**Stated goal A**
Rewrite the radio charts essay starting with "Because the charts" and going on through "eight years ago!", swapping in "marketing tool" wherever "corporate tool" appears.
**Stated goal B**
Resume the essay on radio charts, picking up after its final sentence.

**Document passage**
--------------------------------------------------

Maybe some of you other radio geeks have similar stories. Something about American Top 40 captivated the pop music fans of our generation. But radio splintered in the ’90s, and there got to be too many “official” charts. Some very popular songs got too risqué for many radio stations—“The Humpty Dance” comes to mind—and American Top 40 stopped using Billboard’s Hot 100 as its source. I stopped listening to the show; I was in college by this time, and I could photocopy the chart from Billboard at the Olivet College library. In 1991, BDS and Soundscan started showing us actual sales and airplay, instead of reported sales and airplay, and Billboard started manually removing older songs in order to keep the charts fresh.

What are the charts like today? Well, there are more of them than ever before, although Radio & Records’ charts have come closest to achieving “official” status among radio programmers in the last decade or so. I’m still a Billboard man, myself; I log on to www.BDSRadio.com every day and let that data influence my programming decisions. But I’ve learned a few important things about the charts over the years, and they’re not all obvious to the casual chart watcher.

First and foremost, the charts exist to further the interests of record labels. If the charts were purely journalism—and I dream of a world where this is possible—we wouldn’t have rules for removing older songs. We wouldn’t have “Most Added.” We wouldn’t have such a staggering number of charts, each targeted to a tiny sliver of the total audience. We wouldn’t base the charts strictly on radio airplay, which is not directly influenced by actual music fans. The charts are more accurate now than ever before, considering their purpose: to help people make money.

Because the charts are a corporate tool, it’s important to look at their data in that light. All the authoritative publications now use recurrent rules to force older songs off the chart. For instance, songs that drop below #20 and have been around for 26 weeks are manually removed. But most of these disappearing songs are broken in, familiar-sounding, and well-loved; in fact, they’re probably the best-testing songs on your station. And in an era in which people listen to the radio less than they used to, many of your listeners still think of your recurrents as “new music.” On my custom Country panel, “Check Yes or No” by George Strait is literally #55 this week, but it was manually removed from the chart over eight years ago!

--------------------------------------------------

**Collected data**

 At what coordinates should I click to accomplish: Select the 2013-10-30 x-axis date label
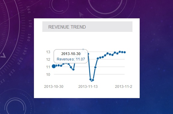tap(54, 87)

--------------------------------------------------

**Exercise result A**
Because the charts are a marketing tool, it’s important to look at their data in that light. All the authoritative publications now use recurrent rules to force older songs off the chart. For instance, songs that drop below #20 and have been around for 26 weeks are manually removed. But most of these disappearing songs are broken in, familiar-sounding, and well-loved; in fact, they’re probably the best-testing songs on your station. And in an era in which people listen to the radio less than they used to, many of your listeners still think of your recurrents as “new music.” On my custom Country panel, “Check Yes or No” by George Strait is literally #55 this week, but it was manually removed from the chart over eight years ago!

**Exercise result B**
Meanwhile, the really new music is allowed onto the chart to fill the vacated positions, but very few people have heard these songs yet. Consciously, radio listeners may say they like to hear new music, but subconsciously, most of them don’t draw a distinction between an unfamiliar song and a bad song. Both new music and bad music deliver the same reaction: the hunt for a station playing a great, familiar song.

Furthermore, in some formats, some of the best-testing gold songs never made the upper reaches of the charts. At Hot AC, the top ’80s song this week is “I Melt with You” by Modern English, which peaked at #78. “In Your Eyes” by Peter Gabriel only reached #26 in its first chart run; in its re-release a few years later, it got to #41. And many, many songs that were originally #1 records are songs no good research will advise you to play. “Macarena” was arguably the biggest pop hit of the ’90s, but would you dare play it in regular rotation? I hope not!

So the charts measure airplay, but they don’t necessarily provide good programming advice. Good programming comes from knowing your audience, knowing which songs to play and which not to play (regardless of chart performance), knowing how to rotate those songs well, and—more now than ever before—building an on-air image that transcends the music. In an era in which people load up mp3 players with their favorite songs, personality makes all the difference.

Radio needs to recapture the magic it has lost. Without Casey Kasem painting mental pictures for me, could I have found the charts as captivating as I did then and still do? Would I have developed a seemingly idle hobby into a career? Can radio continue to capture the imaginations of 12-year-olds on Sunday afternoons?